───── EXCERPTED RECORDS ─────

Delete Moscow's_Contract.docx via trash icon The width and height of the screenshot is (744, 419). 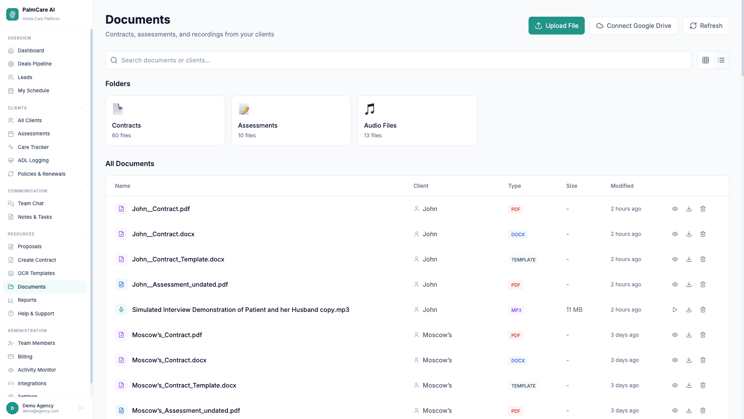703,360
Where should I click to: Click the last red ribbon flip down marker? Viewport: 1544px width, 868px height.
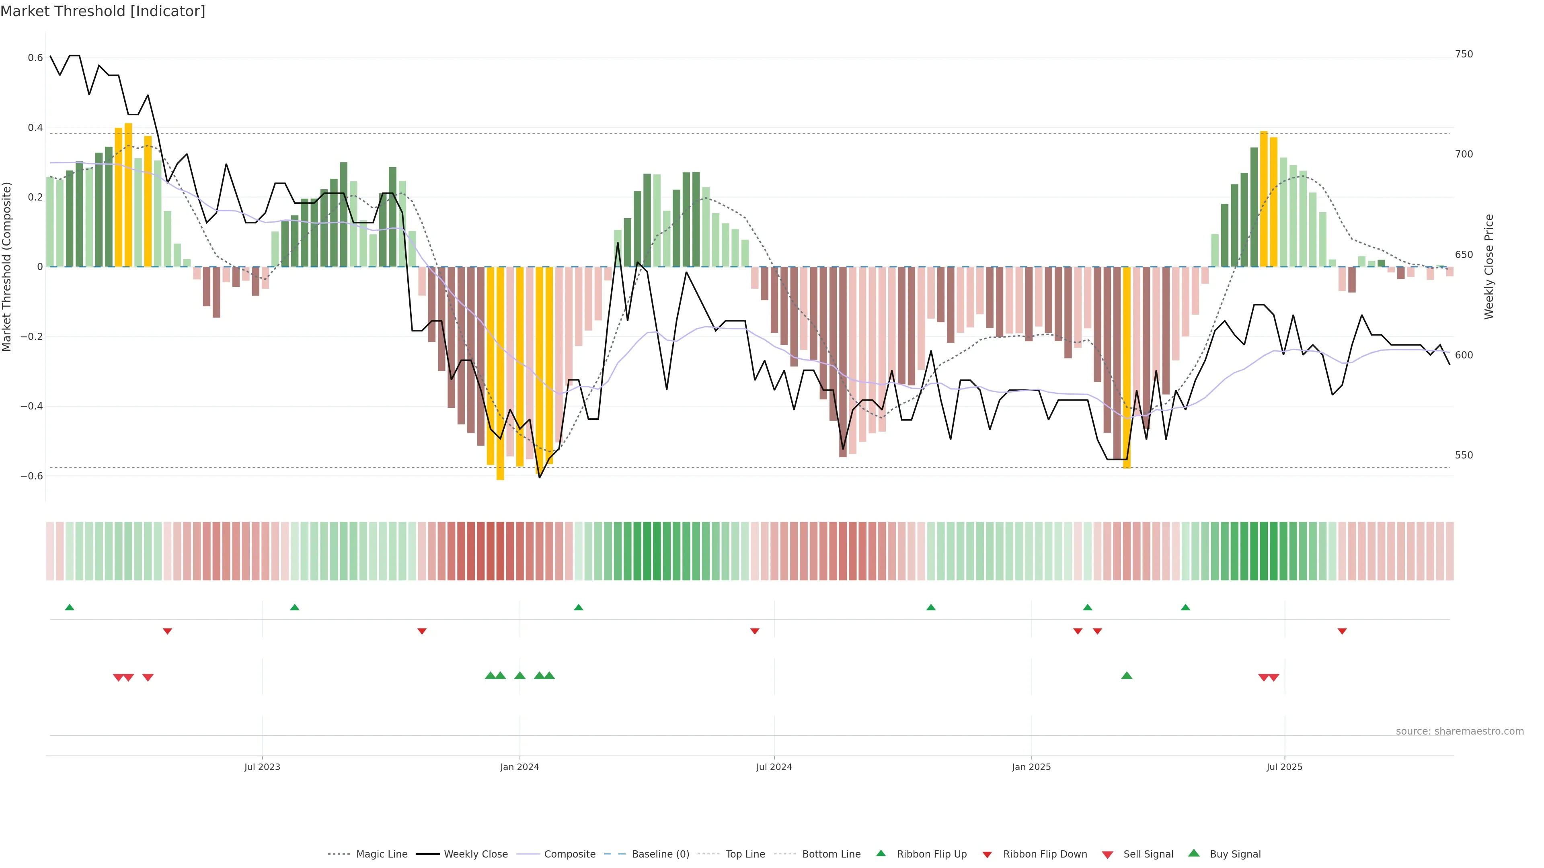1342,631
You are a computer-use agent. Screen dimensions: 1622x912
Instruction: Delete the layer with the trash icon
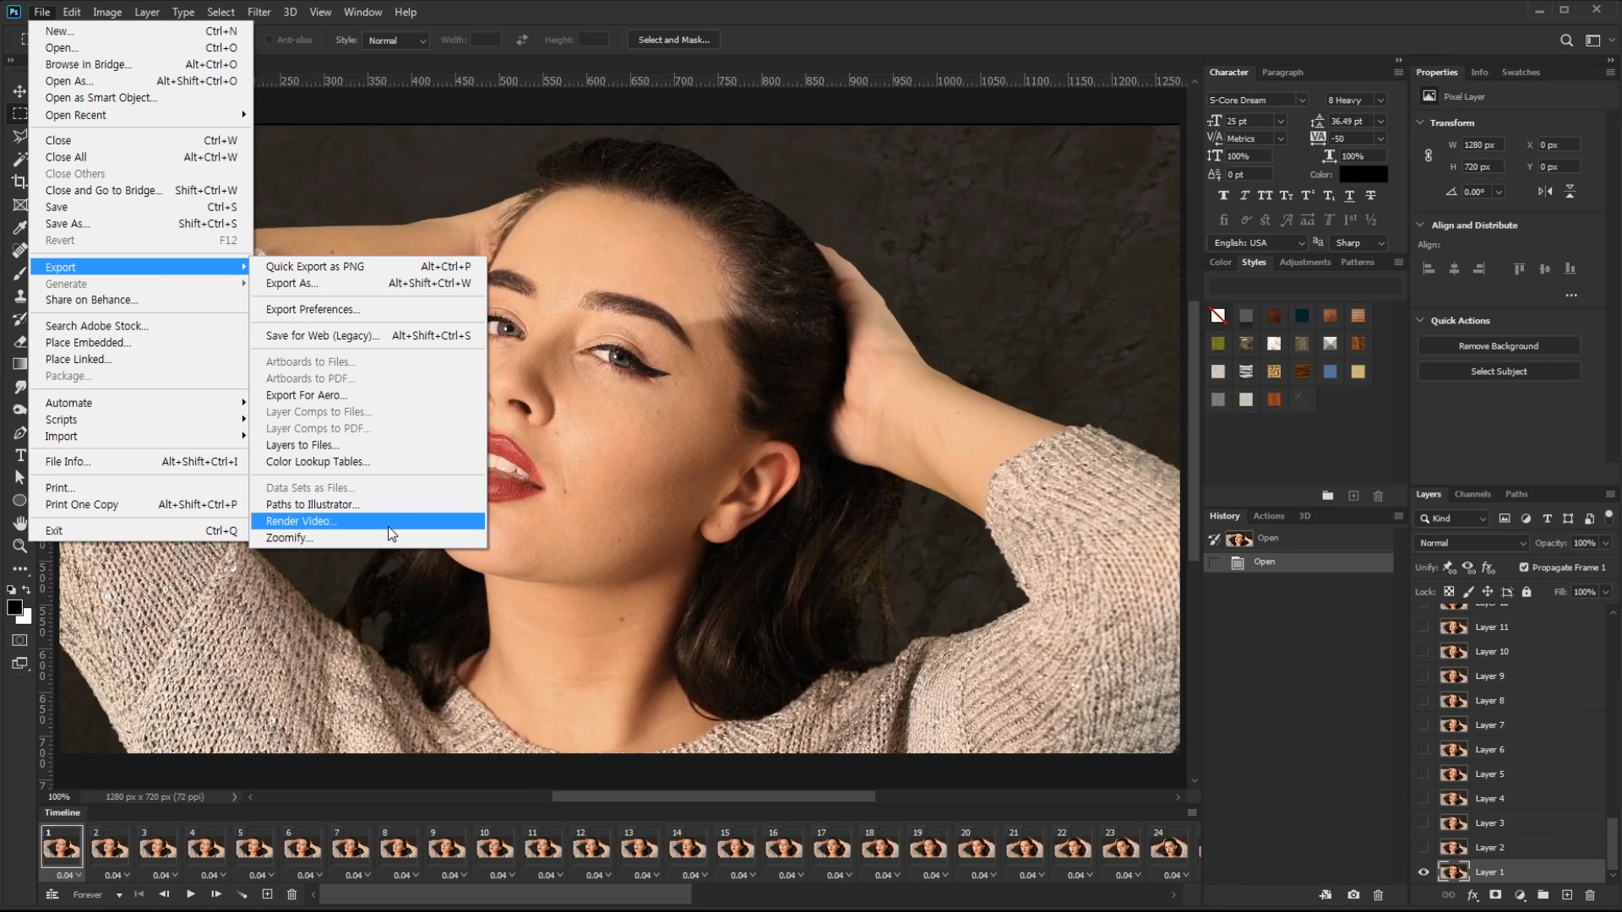(1590, 895)
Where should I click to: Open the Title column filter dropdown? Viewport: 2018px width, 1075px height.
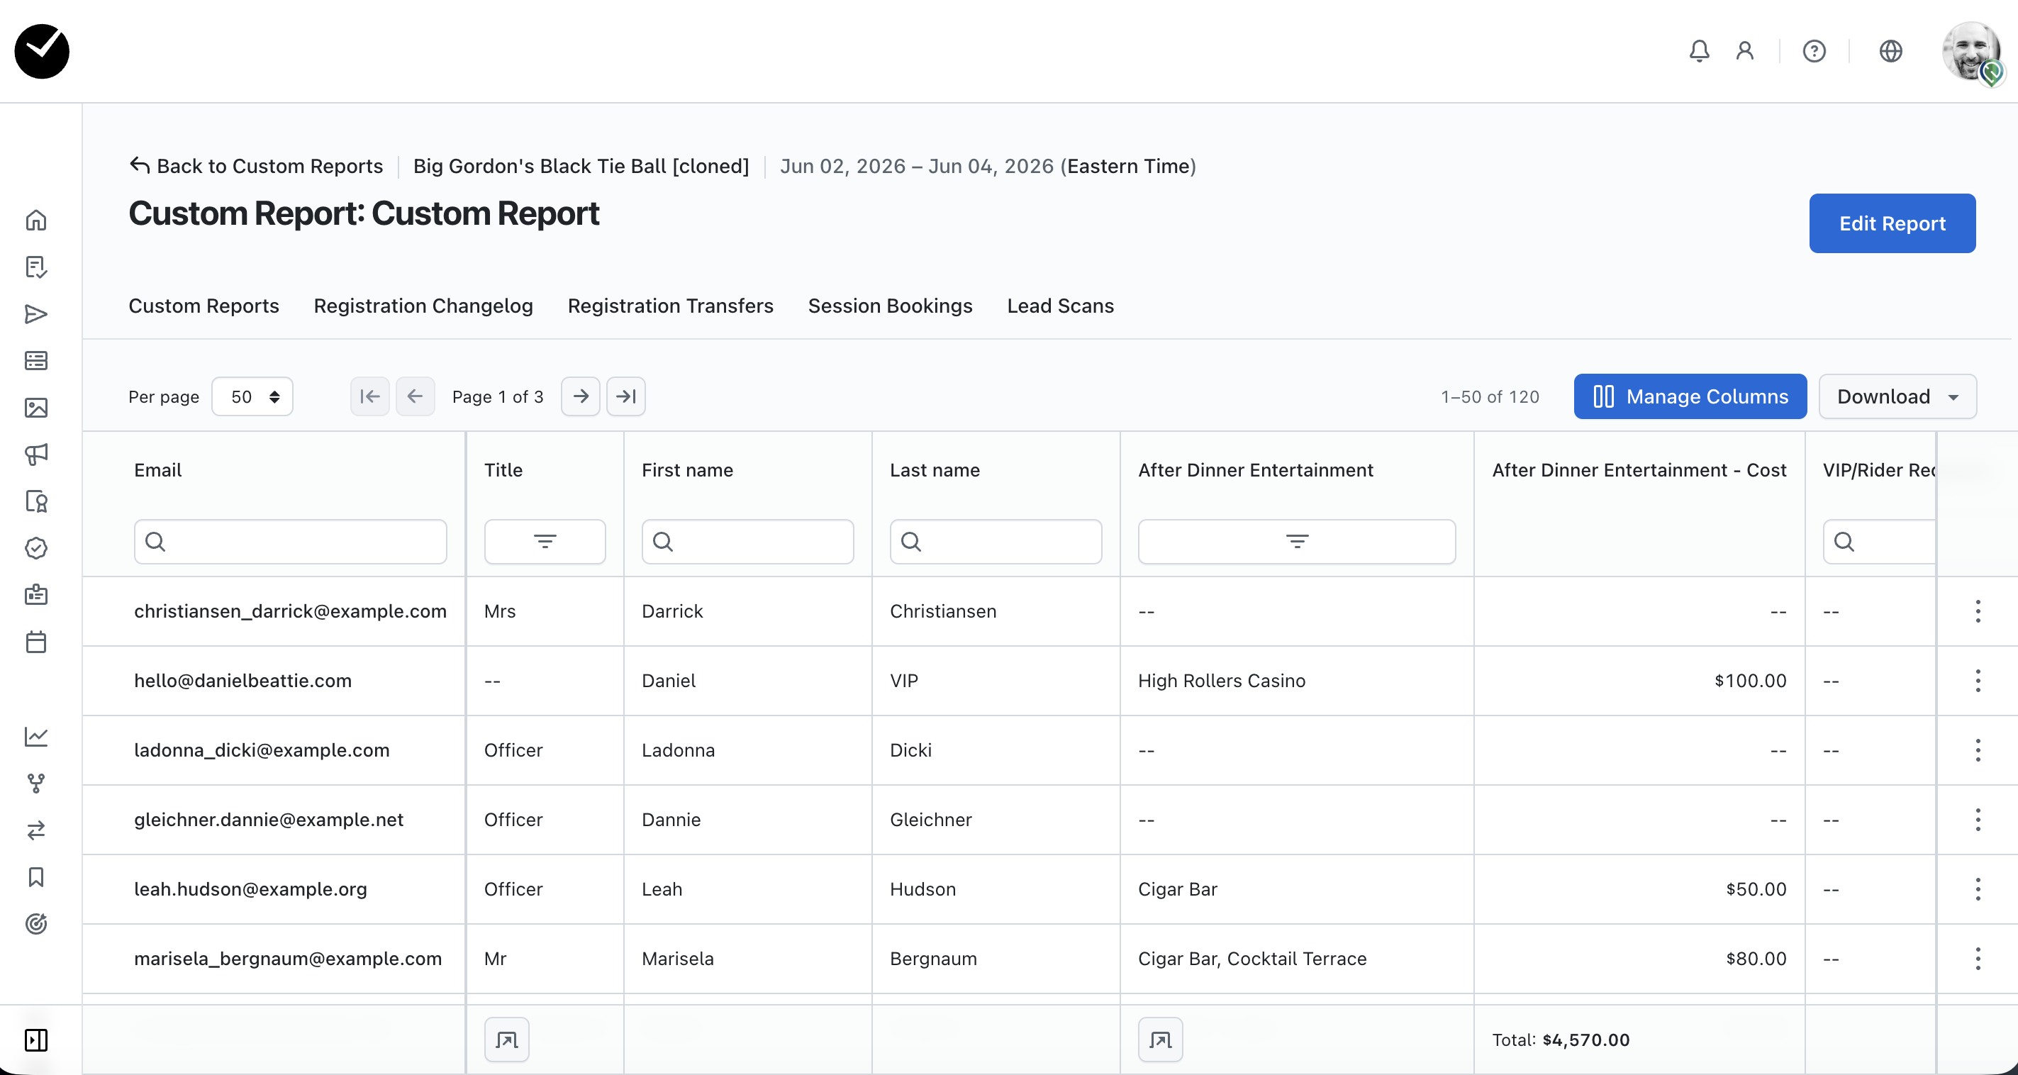tap(544, 541)
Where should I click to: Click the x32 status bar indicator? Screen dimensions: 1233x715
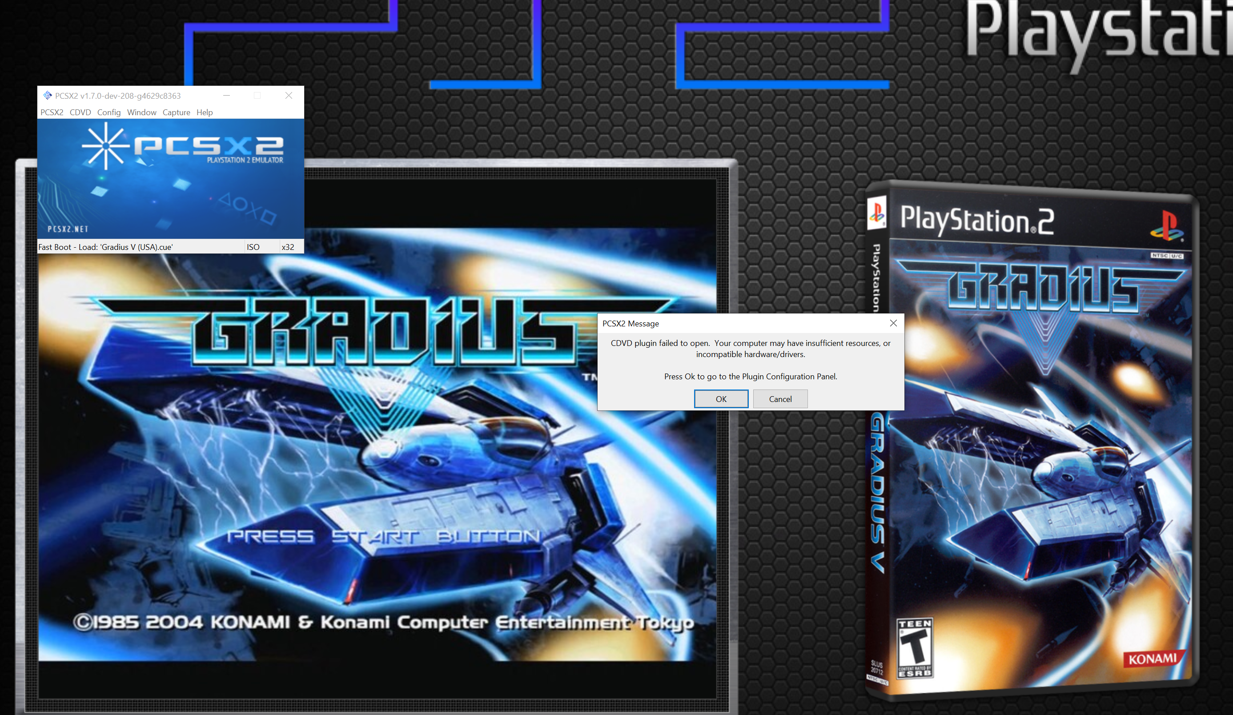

─────

• _TASK_:
Copy the final portion of the records: every line from the one containing "Instruction: Delete the" through the last, word for word, without pictures.

• _SOLUTION TO THIS PROBLEM_:
Instruction: Delete the layer with the trash icon
(1590, 895)
Where should I click to: Open the Title column filter dropdown? Viewport: 2018px width, 1075px height.
tap(544, 541)
Where should I click to: Click the x32 status bar indicator? Screen dimensions: 1233x715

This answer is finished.